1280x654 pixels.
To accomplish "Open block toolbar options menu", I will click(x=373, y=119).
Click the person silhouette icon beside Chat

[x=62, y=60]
=-=-=-=-=
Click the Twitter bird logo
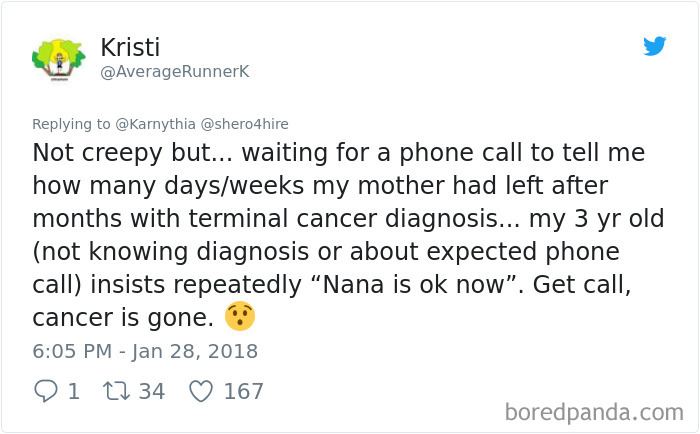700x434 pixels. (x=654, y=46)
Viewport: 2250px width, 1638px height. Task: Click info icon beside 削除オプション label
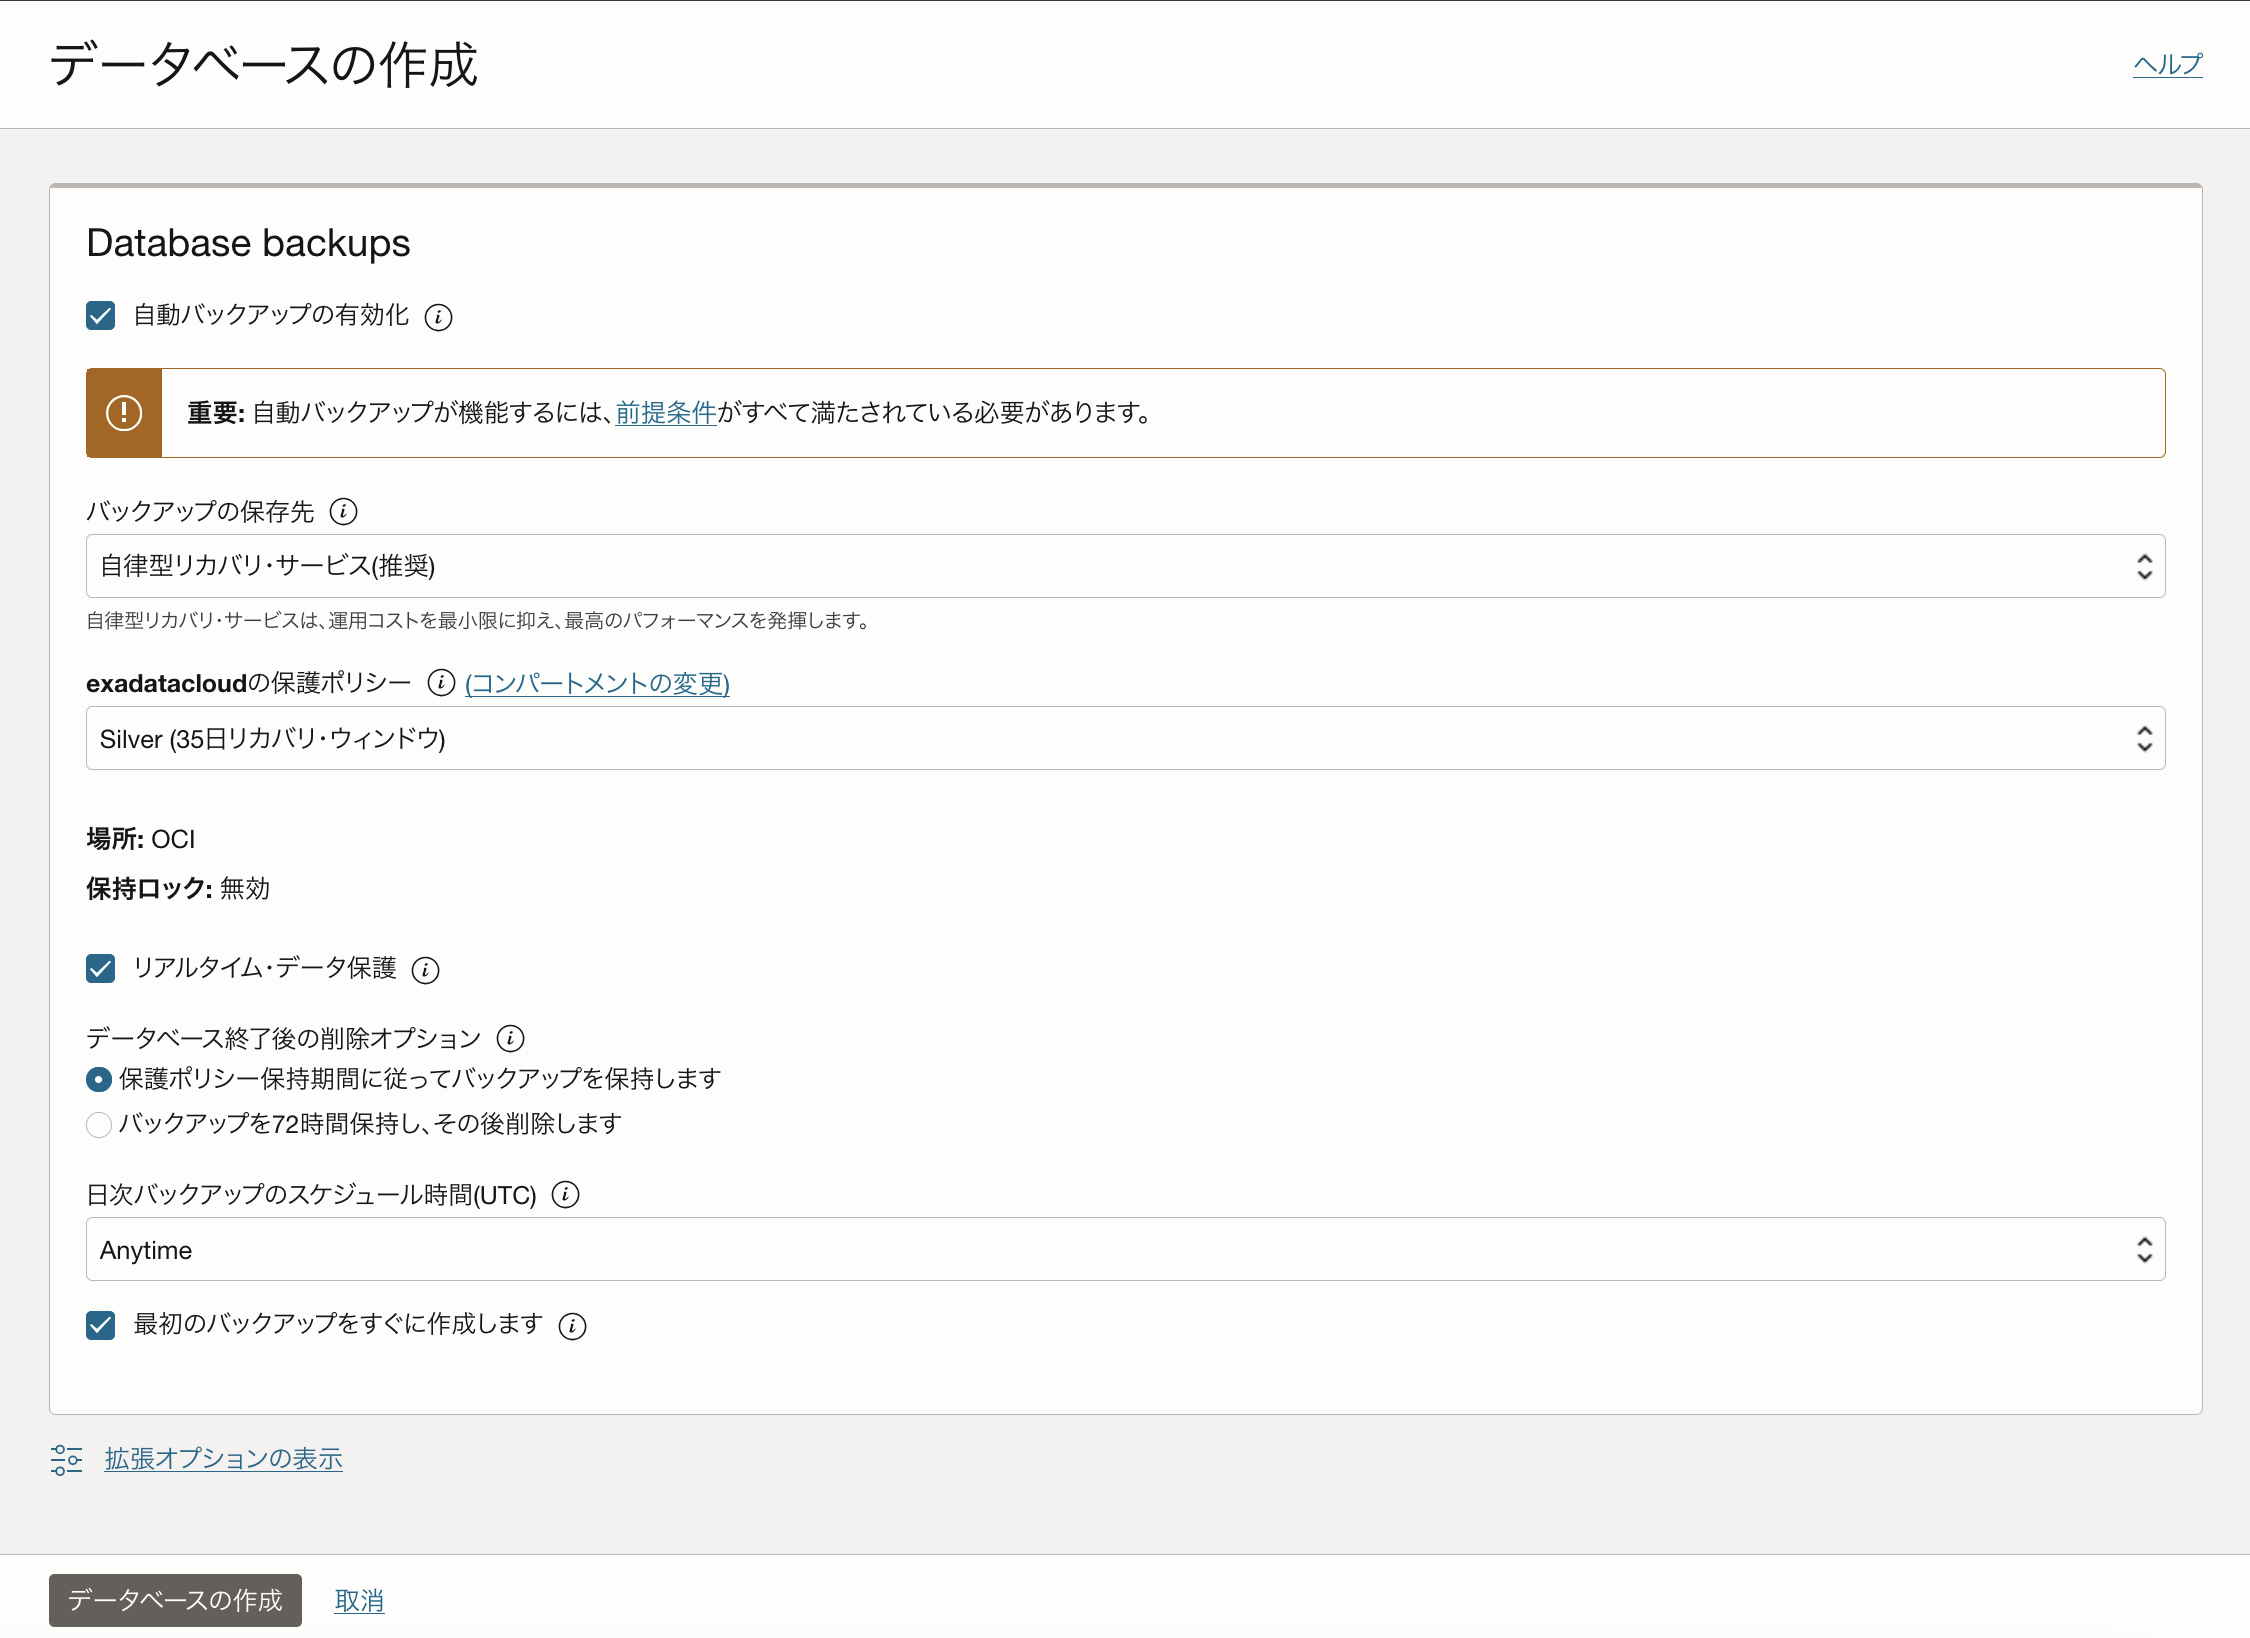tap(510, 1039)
=-=-=-=-=
- Goal
Please swap "info icon" for "information icon" in the data, starting with the line that contains "Viewport: 2250px width, 1638px" and going on through the line that contains "tap(510, 1039)", and give back only those lines with nothing else changed and the pictures left out.

- Output for this task
Viewport: 2250px width, 1638px height. Task: Click information icon beside 削除オプション label
tap(510, 1039)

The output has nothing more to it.